Guardianship

4 types of guardians you should know before making a will

Before you name legal guardians, you should know what the differences are between the four types: personal guardians, financial guardians, conservators, and pet “guardians.”

There are several types of guardians that you can name when you make a will. If you're the parent of a minor child or disabled adult, you may want to nominate a guardian for your kid in case both you and the other parent pass. Or if you own a pet, you may want to name a caretaker for them.

Nominating guardians for your dependents and pets are one of the best ways you can make sure they're cared for by people you trust. When you don't name guardians, the courts won't know what your wishes are and will choose for you.

But before you name legal guardians, you should know what the differences are between the four types: personal guardians, financial guardians, conservators, and pet “guardians” (caregivers named as beneficiaries). Each of these has different responsibilities and legal authority.

There are also different levels of responsibility for guardianship.

  • Full guardianship: Complete decision-making authority and responsibility for another person, such as a child under 18
  • Limited guardianship: Responsibility is given for specific needs, such as property
  • Joint guardianship: Responsibility is held along with another person

Here are the four types of guardians you should know before getting started on your last will and testament:

1. Personal guardians

A personal guardian is also known as a custodial guardian or guardian of the person. And if you’re a parent of a minor child (usually under 18), then you should know what it means to nominate a personal guardian in your will.

Guardianship laws vary by state. Generally speaking, however, personal guardians are granted legal authority and responsibility to provide for the care, custody, and upbringing of another person, who is known as their "ward." Wards are usually minor children, but incapacitated adults can also become wards.

Personal guardians' responsibilities are like a parent's. They must attend to their ward’s daily and longer-term needs. These include food, housing, education, clothing, and healthcare.

Most of the time, when a minor child’s parent dies, custody will go to the surviving parent. But if there isn’t a surviving parent, it’s a good idea to have someone you trust named in your will. When you don't nominate a guardian, and there is no surviving parent, then the court will have to choose one for you.

To name this type of guardian for a minor child in your will, you can either speak with an attorney or make your will with an online tool like FreeWill. On our site, we ask if you’re the parent of a minor child, and then give you the option to specify guardianship. You can even name multiple guardians in order of succession in case the first ones you name aren’t able to serve. Parents of children with special needs should speak to an attorney when making their estate plans.

2. Financial guardians

Depending on your family situation, you may want to name a financial guardian as well as a personal guardian for your child. Financial guardians are also known as property guardians, guardians of the estate, or, in some contexts, conservators (we go over this difference in the next section).

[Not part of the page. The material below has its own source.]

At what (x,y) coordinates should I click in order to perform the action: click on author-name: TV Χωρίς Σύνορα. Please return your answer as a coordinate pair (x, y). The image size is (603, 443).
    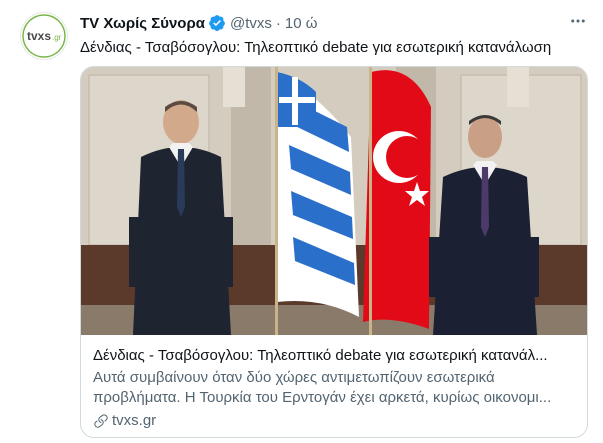
    Looking at the image, I should click on (142, 24).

This type of guardian is given the legal authority to manage your minor child’s money and/or property, and the legal duty to do so for their benefit and care.

A financial guardian is usually the same person as the personal guardian. However, some people prefer to give a different person the ability to handle their child's inheritance.

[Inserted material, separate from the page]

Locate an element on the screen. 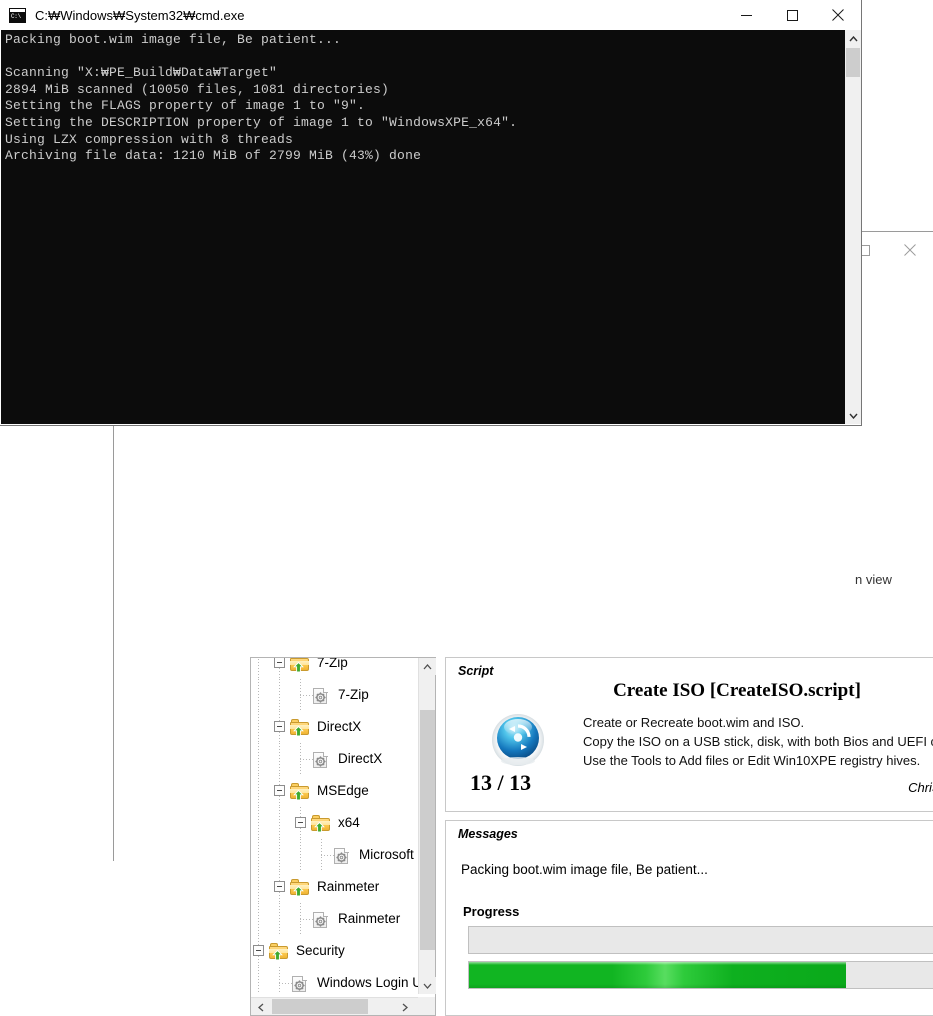 The width and height of the screenshot is (933, 1016). tree-item-x64: x64 is located at coordinates (334, 823).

Like with personal guardians, the surviving parent will be your children’s financial guardian by default. If you don’t want this to happen, you should speak to an attorney in your state. In the case that there isn't a surviving parent, and you haven't named a financial guardian, then the personal guardian may take on this role.

3. Conservators

In some states, a conservator is the same thing as a financial guardian. They manage the finances and property of minor children or incapacitated or disabled adults. In other states, conservatorship only refers to guardians for incapacitated adults, and not minor children.

An incapacitated adult is someone that a court has determined is unable to make important decisions about their own life. For example, they could have had a stroke, suffer from dementia, or be in a coma.

A conservator’s duties can range from paying bills and taxes for their ward to providing for their education and well-being. If you need to name this type of guardian in your will for an adult dependent, you may want to speak to an attorney. You should also be aware that if your dependent already put a financial power of attorney in place before becoming incapacitated, then it may be unnecessary to name a conservator.

4. Pet “guardians”, aka caregivers

In the eyes of the law, a “pet guardian” isn’t actually a type of guardian. Pets are technically considered property and included in your estate. But if you have a pet, you probably consider them to be an important part of your family and want to make sure they're taken care of if you die.

To name a caretaker for a pet in your will, you simply need to name someone as a beneficiary for your pet. A beneficiary is someone to whom you leave a part of your estate.

When you do this, you can also include a note to your beneficiary to let them know how you want your pet to be cared for. And you can leave your beneficiary money to take care of your pet. However, the money you leave to a caregiver for this purpose will be a request, and not a legally binding obligation. If you want to make sure the money is used for your pet’s care, you should speak to an estate planning attorney about a pet-care trust.